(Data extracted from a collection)
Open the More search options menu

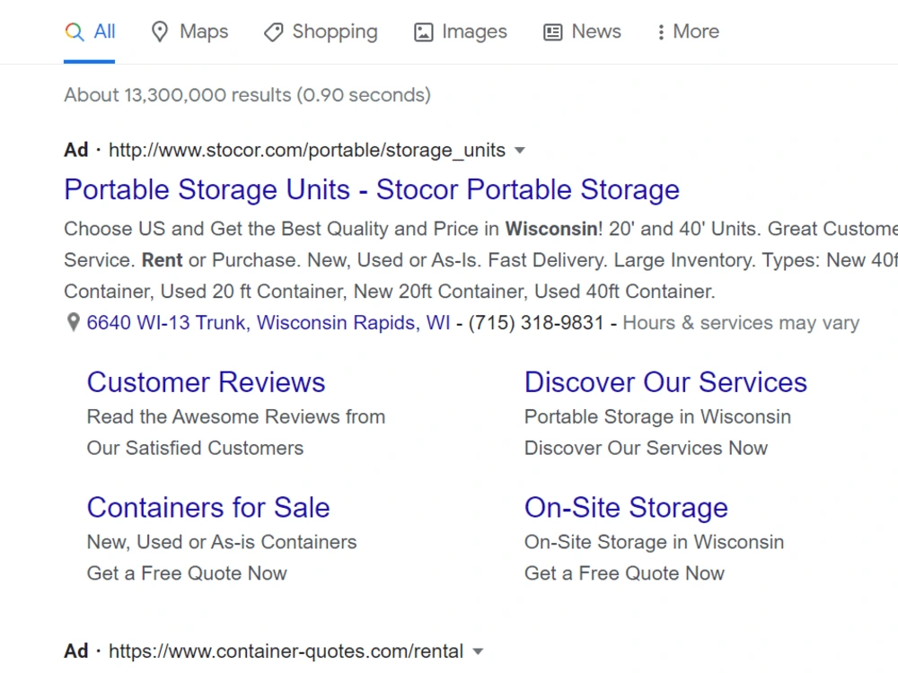[x=688, y=31]
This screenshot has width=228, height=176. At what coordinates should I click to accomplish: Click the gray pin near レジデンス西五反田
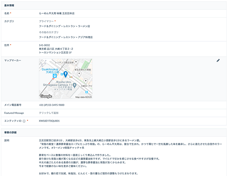click(x=74, y=61)
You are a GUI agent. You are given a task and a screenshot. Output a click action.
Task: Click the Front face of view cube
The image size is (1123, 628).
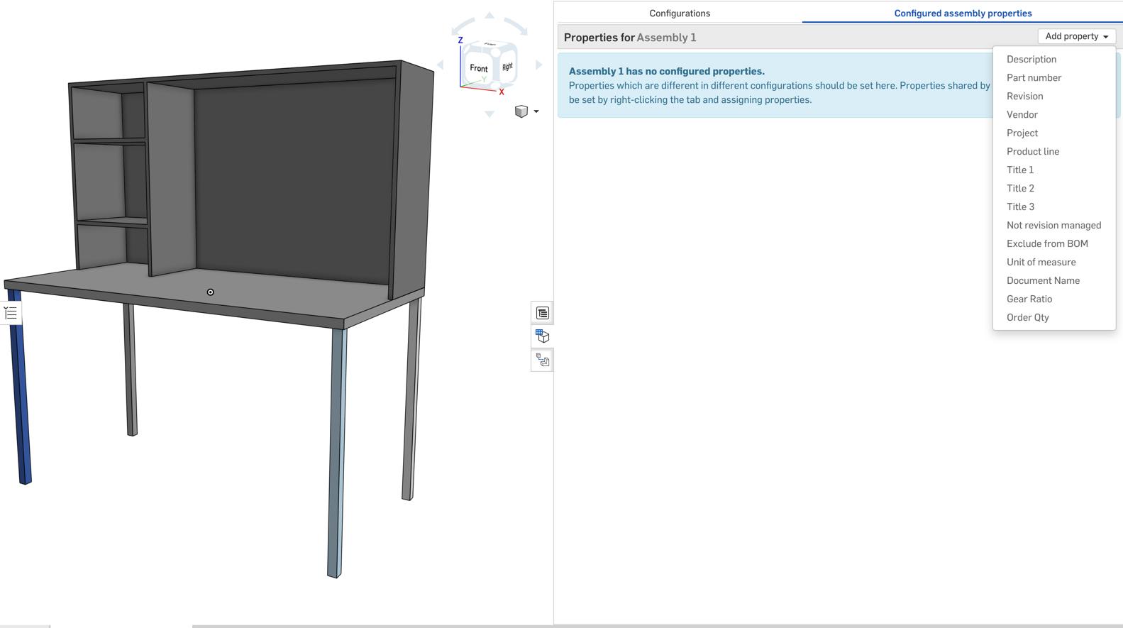[478, 68]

◆ Exercise
Rewrite all of the records above, changing "screenshot" to "screen capture" wherever it occurs and leaving everything else unchanged. Omit the pictures from your answer.

◆ The completed task
Open the More search options menu

[x=688, y=31]
This screen capture has width=228, height=176. At what coordinates should I click to accomplish: Click the gray pin near レジデンス西五反田
click(x=74, y=61)
You are a GUI agent. You are given a task and a screen capture. Output a click action.
Task: Click the Front face of view cube
The image size is (1123, 628).
[478, 68]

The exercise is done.